Stored items:
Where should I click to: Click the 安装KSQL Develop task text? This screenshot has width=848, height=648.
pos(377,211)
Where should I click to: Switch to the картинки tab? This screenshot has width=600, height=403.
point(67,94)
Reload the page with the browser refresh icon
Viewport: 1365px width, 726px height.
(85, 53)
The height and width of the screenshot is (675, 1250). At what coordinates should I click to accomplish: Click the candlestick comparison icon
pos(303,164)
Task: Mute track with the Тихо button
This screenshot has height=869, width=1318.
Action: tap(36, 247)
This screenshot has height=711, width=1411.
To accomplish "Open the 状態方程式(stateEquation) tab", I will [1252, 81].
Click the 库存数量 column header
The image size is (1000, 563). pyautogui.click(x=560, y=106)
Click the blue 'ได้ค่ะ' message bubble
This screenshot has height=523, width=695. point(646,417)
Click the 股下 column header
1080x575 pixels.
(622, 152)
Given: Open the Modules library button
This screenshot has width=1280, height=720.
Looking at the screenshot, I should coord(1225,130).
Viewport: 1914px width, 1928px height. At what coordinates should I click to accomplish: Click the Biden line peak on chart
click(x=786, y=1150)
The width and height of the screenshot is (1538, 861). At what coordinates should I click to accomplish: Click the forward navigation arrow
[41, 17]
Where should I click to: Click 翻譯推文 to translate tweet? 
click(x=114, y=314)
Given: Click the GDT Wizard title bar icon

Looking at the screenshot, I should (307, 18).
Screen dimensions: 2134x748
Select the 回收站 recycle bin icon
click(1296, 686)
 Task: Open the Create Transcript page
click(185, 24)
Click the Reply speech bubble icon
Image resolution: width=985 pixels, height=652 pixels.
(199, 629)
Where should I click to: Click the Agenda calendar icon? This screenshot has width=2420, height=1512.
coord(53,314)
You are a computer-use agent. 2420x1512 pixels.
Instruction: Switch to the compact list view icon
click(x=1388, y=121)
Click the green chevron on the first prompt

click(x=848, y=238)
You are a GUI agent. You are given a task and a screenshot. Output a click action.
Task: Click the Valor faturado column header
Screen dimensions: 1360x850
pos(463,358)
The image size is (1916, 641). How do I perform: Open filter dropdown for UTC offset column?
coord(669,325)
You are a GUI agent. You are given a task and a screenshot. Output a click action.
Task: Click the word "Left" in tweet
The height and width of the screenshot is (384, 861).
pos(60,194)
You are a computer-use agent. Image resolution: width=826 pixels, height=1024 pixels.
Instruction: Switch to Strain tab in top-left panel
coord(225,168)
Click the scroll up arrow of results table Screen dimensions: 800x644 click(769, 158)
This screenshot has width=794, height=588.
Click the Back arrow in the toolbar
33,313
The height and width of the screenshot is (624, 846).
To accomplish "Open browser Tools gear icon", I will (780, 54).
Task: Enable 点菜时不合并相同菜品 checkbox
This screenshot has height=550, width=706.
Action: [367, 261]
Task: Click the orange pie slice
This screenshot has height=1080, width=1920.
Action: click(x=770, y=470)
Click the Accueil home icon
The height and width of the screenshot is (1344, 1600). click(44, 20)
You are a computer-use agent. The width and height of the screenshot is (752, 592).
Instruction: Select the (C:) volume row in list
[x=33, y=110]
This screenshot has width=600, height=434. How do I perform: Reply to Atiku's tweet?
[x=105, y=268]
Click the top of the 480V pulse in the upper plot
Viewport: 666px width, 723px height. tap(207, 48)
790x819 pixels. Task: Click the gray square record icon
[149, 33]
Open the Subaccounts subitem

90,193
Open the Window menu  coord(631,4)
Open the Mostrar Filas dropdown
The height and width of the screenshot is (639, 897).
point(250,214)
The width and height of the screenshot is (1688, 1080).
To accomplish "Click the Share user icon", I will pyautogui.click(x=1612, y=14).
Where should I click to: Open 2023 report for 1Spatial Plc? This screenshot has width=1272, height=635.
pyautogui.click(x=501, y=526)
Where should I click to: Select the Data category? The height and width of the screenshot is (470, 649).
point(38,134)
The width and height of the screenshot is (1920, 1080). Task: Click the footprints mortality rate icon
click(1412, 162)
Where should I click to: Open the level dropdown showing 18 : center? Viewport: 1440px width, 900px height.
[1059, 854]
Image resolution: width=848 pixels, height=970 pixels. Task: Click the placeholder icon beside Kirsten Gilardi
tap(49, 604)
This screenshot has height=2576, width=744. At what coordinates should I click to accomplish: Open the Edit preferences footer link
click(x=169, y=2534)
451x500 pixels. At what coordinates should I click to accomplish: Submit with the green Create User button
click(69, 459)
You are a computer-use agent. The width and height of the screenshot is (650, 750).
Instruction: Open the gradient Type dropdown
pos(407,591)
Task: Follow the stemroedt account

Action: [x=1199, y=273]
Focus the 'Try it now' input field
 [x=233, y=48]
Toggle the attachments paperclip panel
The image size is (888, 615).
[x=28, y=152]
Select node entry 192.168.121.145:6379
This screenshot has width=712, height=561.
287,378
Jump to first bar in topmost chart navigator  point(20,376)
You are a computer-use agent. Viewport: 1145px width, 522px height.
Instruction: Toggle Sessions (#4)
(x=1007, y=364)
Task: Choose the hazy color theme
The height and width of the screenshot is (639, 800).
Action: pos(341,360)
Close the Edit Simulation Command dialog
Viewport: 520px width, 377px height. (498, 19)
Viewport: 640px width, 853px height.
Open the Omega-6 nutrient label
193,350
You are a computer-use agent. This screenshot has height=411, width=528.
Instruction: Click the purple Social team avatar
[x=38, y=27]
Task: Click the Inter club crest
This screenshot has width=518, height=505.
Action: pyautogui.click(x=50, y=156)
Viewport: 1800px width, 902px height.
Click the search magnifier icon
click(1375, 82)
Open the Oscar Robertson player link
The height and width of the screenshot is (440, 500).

PROMPT - All lines in the preceding records that hold the word "computer" need to be copied.

RESULT OF THE EXERCISE -
You are a computer-use agent. 2420x1512 pixels.
You are a computer-use agent. Image resolution: width=826 pixels, height=1024 pixels.
You are a computer-use agent. The width and height of the screenshot is (752, 592).
You are a computer-use agent. The width and height of the screenshot is (650, 750).
You are a computer-use agent. Viewport: 1145px width, 522px height.
You are a computer-use agent. This screenshot has height=411, width=528.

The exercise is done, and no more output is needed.